In 1880 he commenced construction of a two-storey sandstone house at Edinglassie in a simplified Italianate style, designed by John Horbury Hunt and the second stage was completed around 1895. The property was listed on the New South Wales State Heritage Register on 2 April 1999 as illustrating the degree of opulence achieved and lifestyles led by the leading pastoral families in the area. He was recognised as an authority on Aberdeen Angus and as a breeder of stud cattle, including Durham shorthorn, Devon, Hereford and horses, including Welsh ponies and light Clydesdales. He had a reputation for locating suitable places for sinking a well using a divining rod.
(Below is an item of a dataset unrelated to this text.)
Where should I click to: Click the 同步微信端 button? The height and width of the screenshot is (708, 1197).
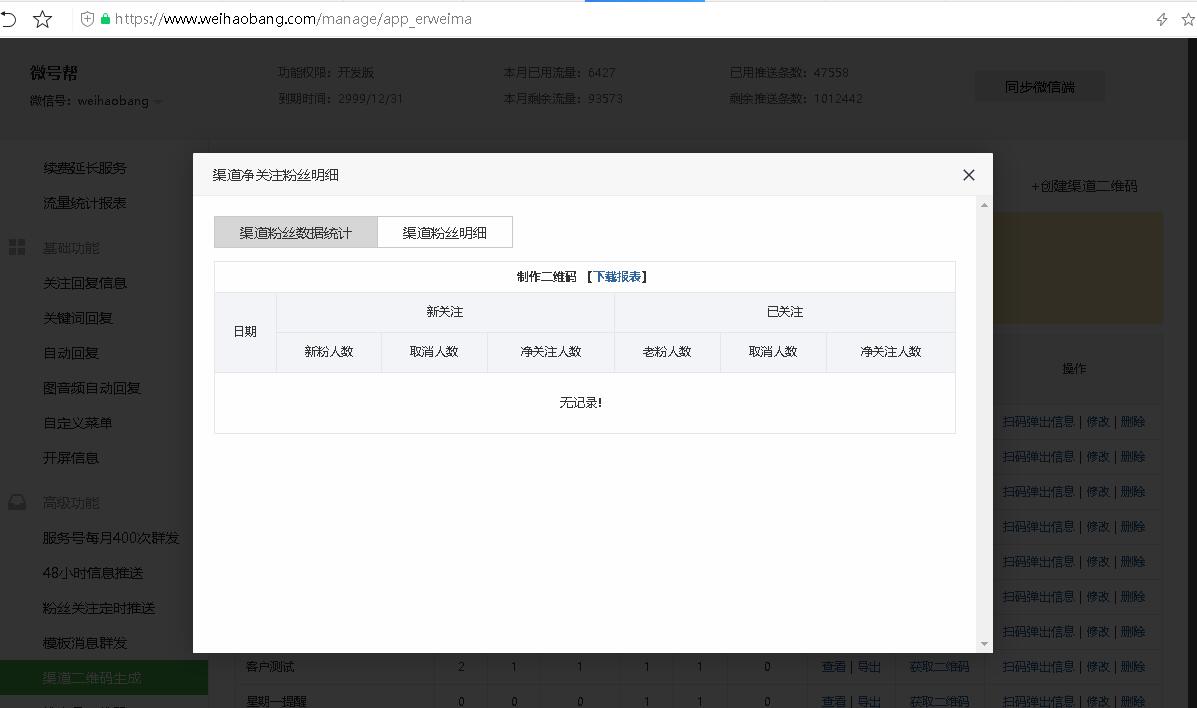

He and his brother Francis expanded their holdings to include further property in New South Wales, Queensland and the Northern Territory. In 1906 he was appointed a temporarily councilor for the Wybong Shire, (renamed Muswellbrook in 1907), serving as shire president in 1924. He was President of the Muswellbrook Agricultural and Pastoral Association, Upper Hunter Pastoral and Agricultural Association and chairman of the Denman Pastures Protection Board.

In 1908 he was a Liberal nominee to the New South Wales Legislative Council, where he remained until his death. He did not regularly attend parliament.

Emmaline died on 1 December 1926, and White died at Edinglassie the following month (aged 71). They were survived by their sons, James, Allan and Bruce and daughters Jessie and Ruth.

His father, uncle James, and nephew Harold also served in the Parliament of New South Wales. He was an uncle of the writer Patrick White, however they were not close.